全農は、補助事業の実施に当たっては、実施要綱等の定めるところにより、農業協同組合連合会等に事業の一部を委託することができることとなっており、熊本県の阿蘇農業協同組合(以下「阿蘇農協」という。)管内の生産組合に係る補助金交付申請書、実績報告書等の各種書類の審査、稲わら等の供給量の確認等の手続は、すべて、熊本県経済農業協同組合連合会(以下「経済連」という。)及び阿蘇農協を通じて行われている。
そして、阿蘇農協管内の生産組合は、事業完了後に稲わら等の供給量等を記載した実績報告書を作成して、阿蘇農協に提出していた。提出を受けた阿蘇農協は、当該実績報告書の記載内容を審査、確認してこれを経済連に提出していた。経済連は、当該実績報告書を審査して、事業の実施状況を確認して、これを全農に提出していた。
2 検査の結果
本院は、全農及び阿蘇農協管内の10生産組合において、合規性等の観点から、補助金額は実施要綱等に基づき適正に算定されているかなどに着眼して会計実地検査を行った。そして、10生産組合が実施した国産稲わら等確保促進事業について、実績報告書等の書類により検査したところ、阿蘇高原粗飼料生産組合及び高岳粗飼料生産組合において、次のとおり、適切とは認められない事態が見受けられた。
ア 阿蘇高原粗飼料生産組合は、17年度に、畜産農家に稲わら等を903,200kg供給したとして全農から補助金27,096,000円の交付を受けていた。
しかし、同生産組合は補助対象数量を、実績数量ではなく、補助金交付申請書に記載された計画数量で算定していた。

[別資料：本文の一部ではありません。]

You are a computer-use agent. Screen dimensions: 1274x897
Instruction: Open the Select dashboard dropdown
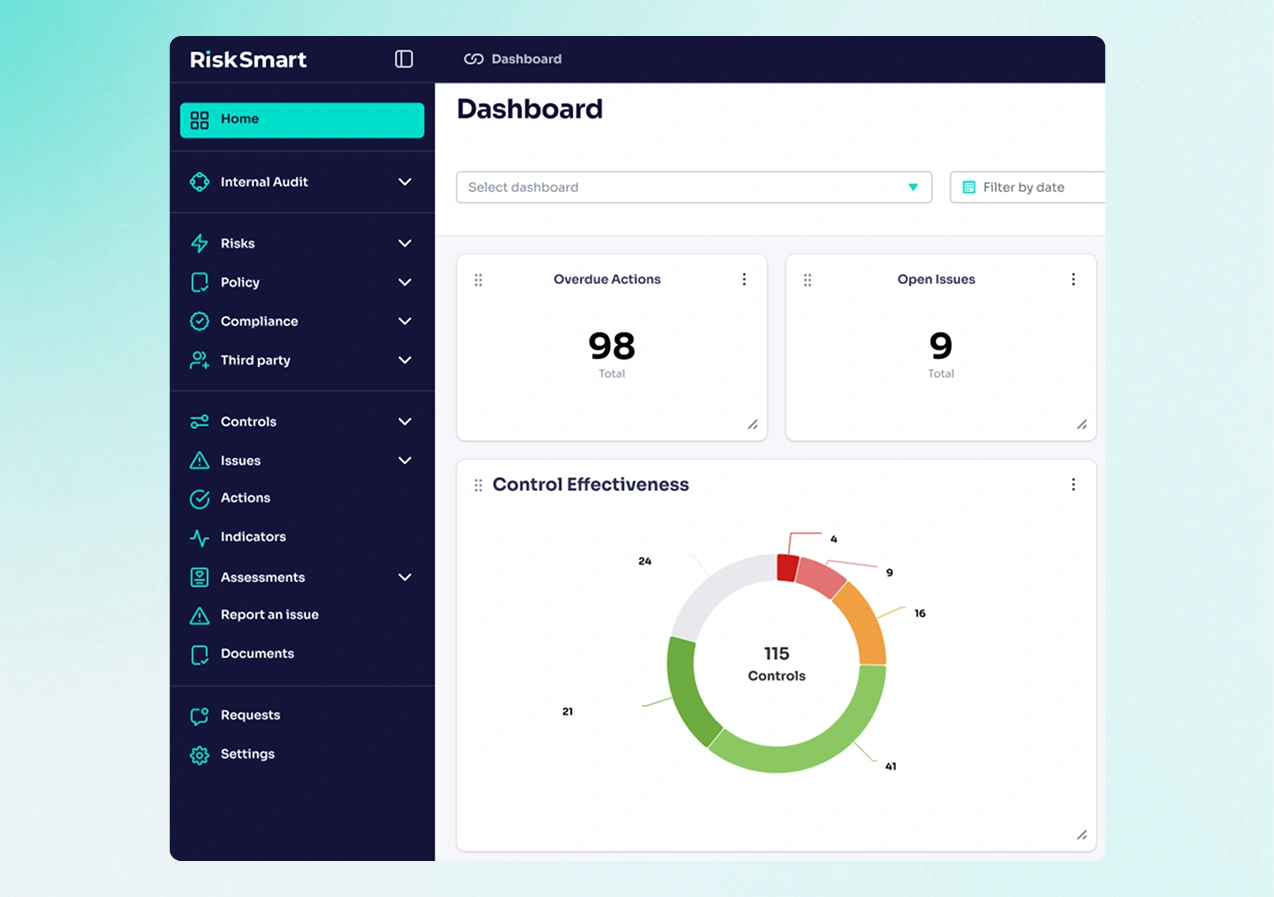(x=694, y=187)
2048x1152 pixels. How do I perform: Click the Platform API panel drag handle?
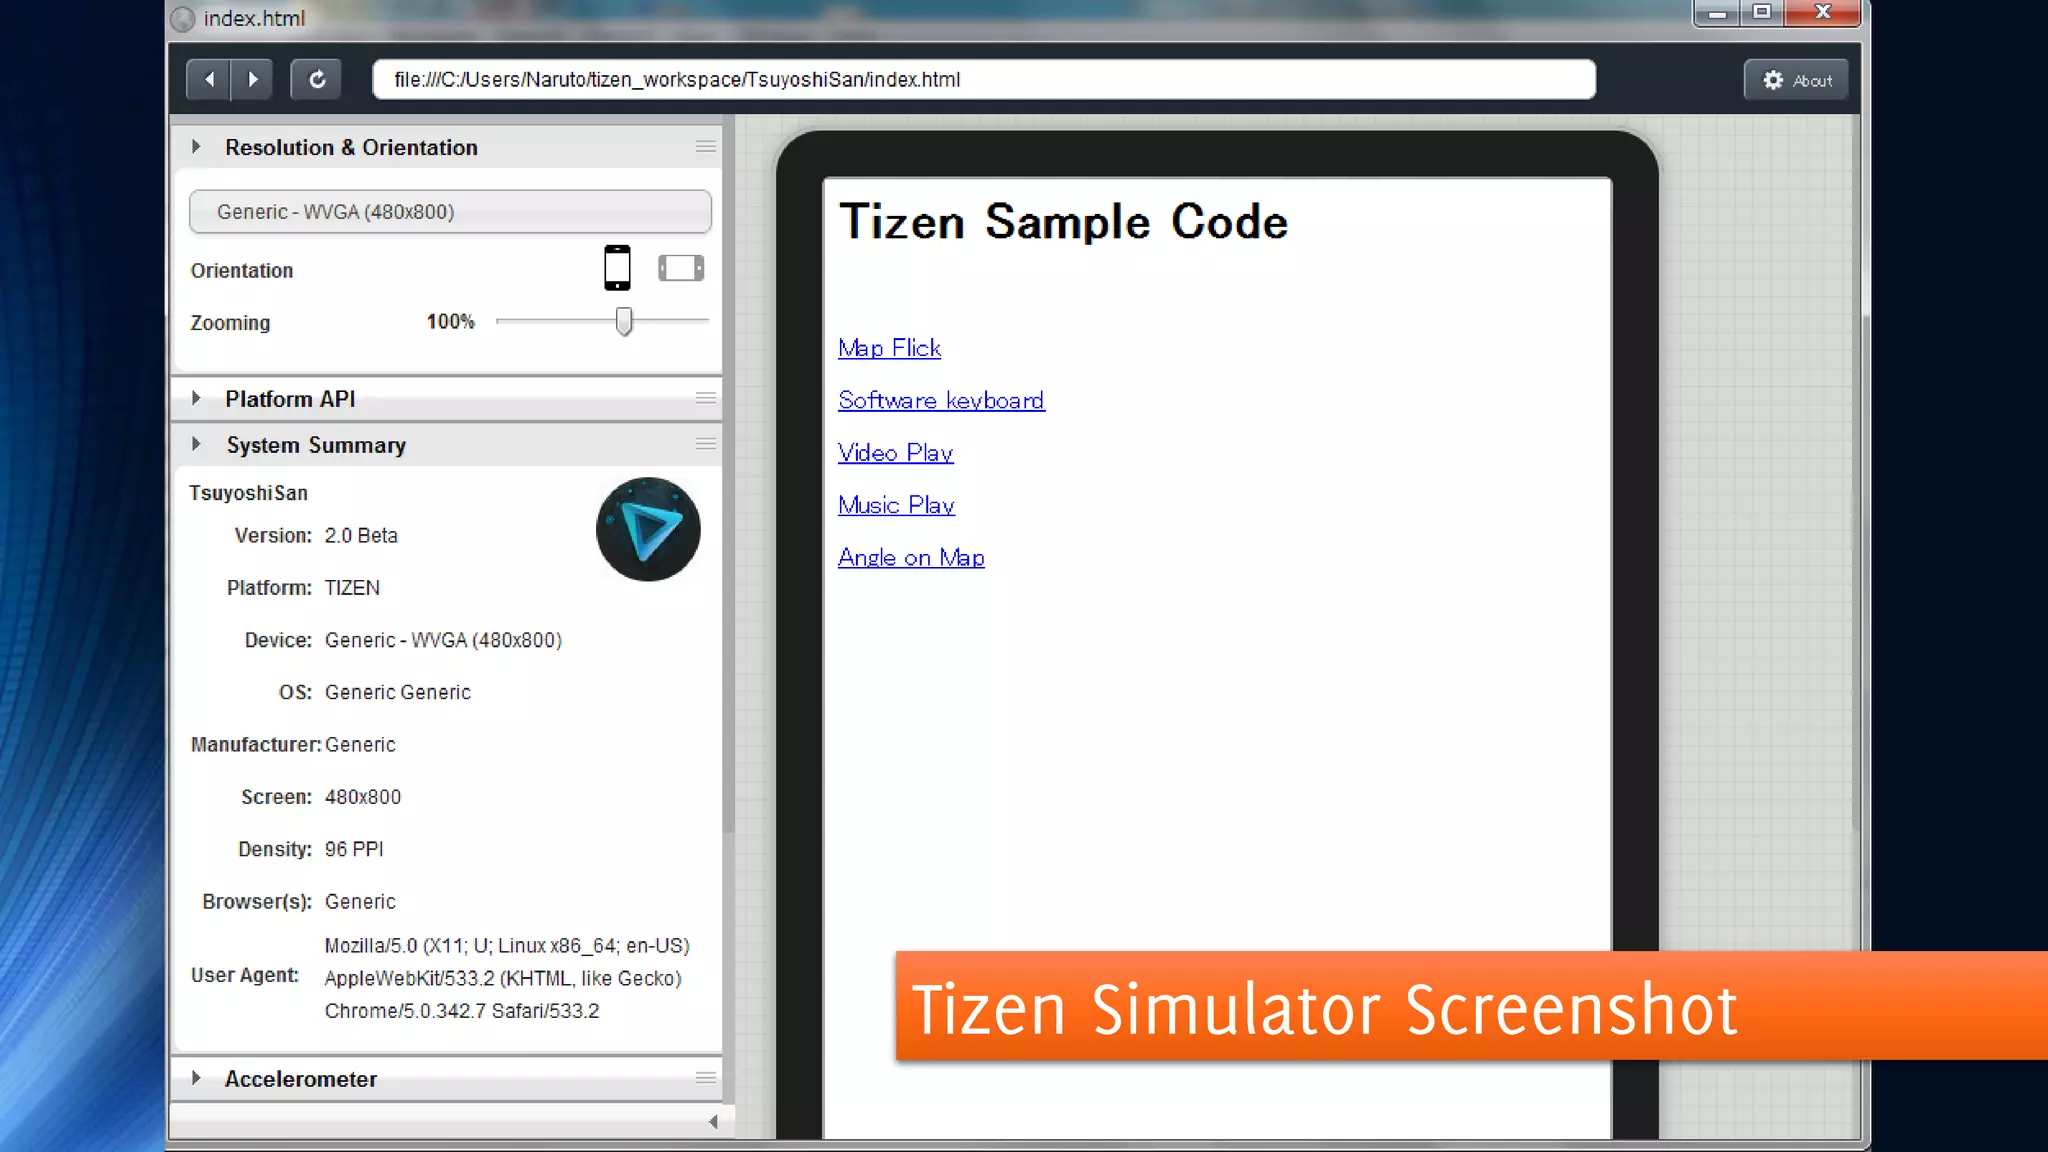point(705,398)
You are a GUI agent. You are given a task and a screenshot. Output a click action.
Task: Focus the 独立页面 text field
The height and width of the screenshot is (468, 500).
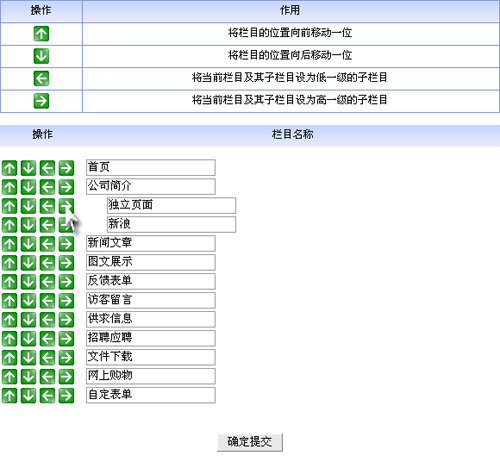point(171,205)
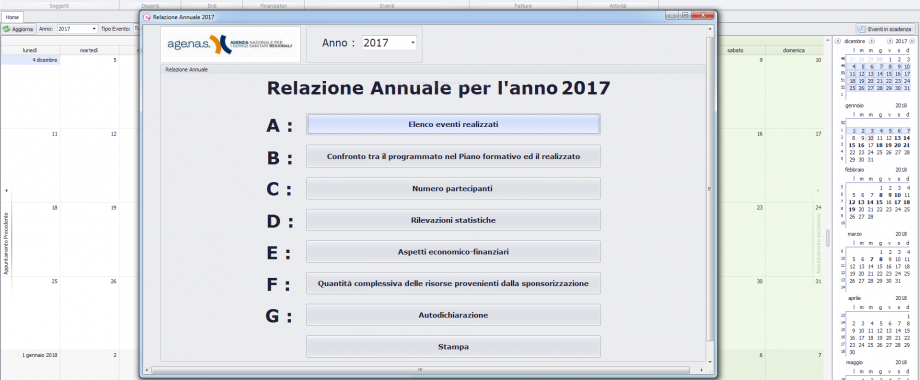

このため、実績数量を精査したところ、補助対象となる実際の稲わら等の供給量は749,400kgであり、153,800kgが過大となっていた。
イ 高岳粗飼料生産組合は、17年度に、畜産農家等に稲わら等を857,420kg供給したとして全農から補助金25,722,600円の交付を受けていた。
しかし、同生産組合は、補助対象数量に、畜産農家等との生産供給契約が締結されていないなど補助対象とはならない数量を含めていたり、畜産農家等への販売の事実がない稲わら等の数量を含めていたりなどしていた。このため、補助対象となる実際の稲わら等の供給量は738,100kgであり、119,320kgが過大となっていた。
このような事態が生じていたのは、阿蘇高原粗飼料生産組合及び高岳粗飼料生産組合において、補助事業の適正な実施に対する認識が十分でなかったこと、阿蘇農協及び経済連において、本件補助事業に対する審査及び確認が十分でなかったこと、全農において、本件補助事業の審査及び確認並びに両生産組合、阿蘇農協及び経済連に対する指導が十分でなかったことなどによると認められる。
したがって、適正な補助金交付額を算定すると、それぞれ22,482,000円、22,143,000円となり、前記の補助金交付額との差額4,614,000円、3,579,600円、計8,193,600円(国庫補助金同額)が過大に交付されていて、不当と認められる。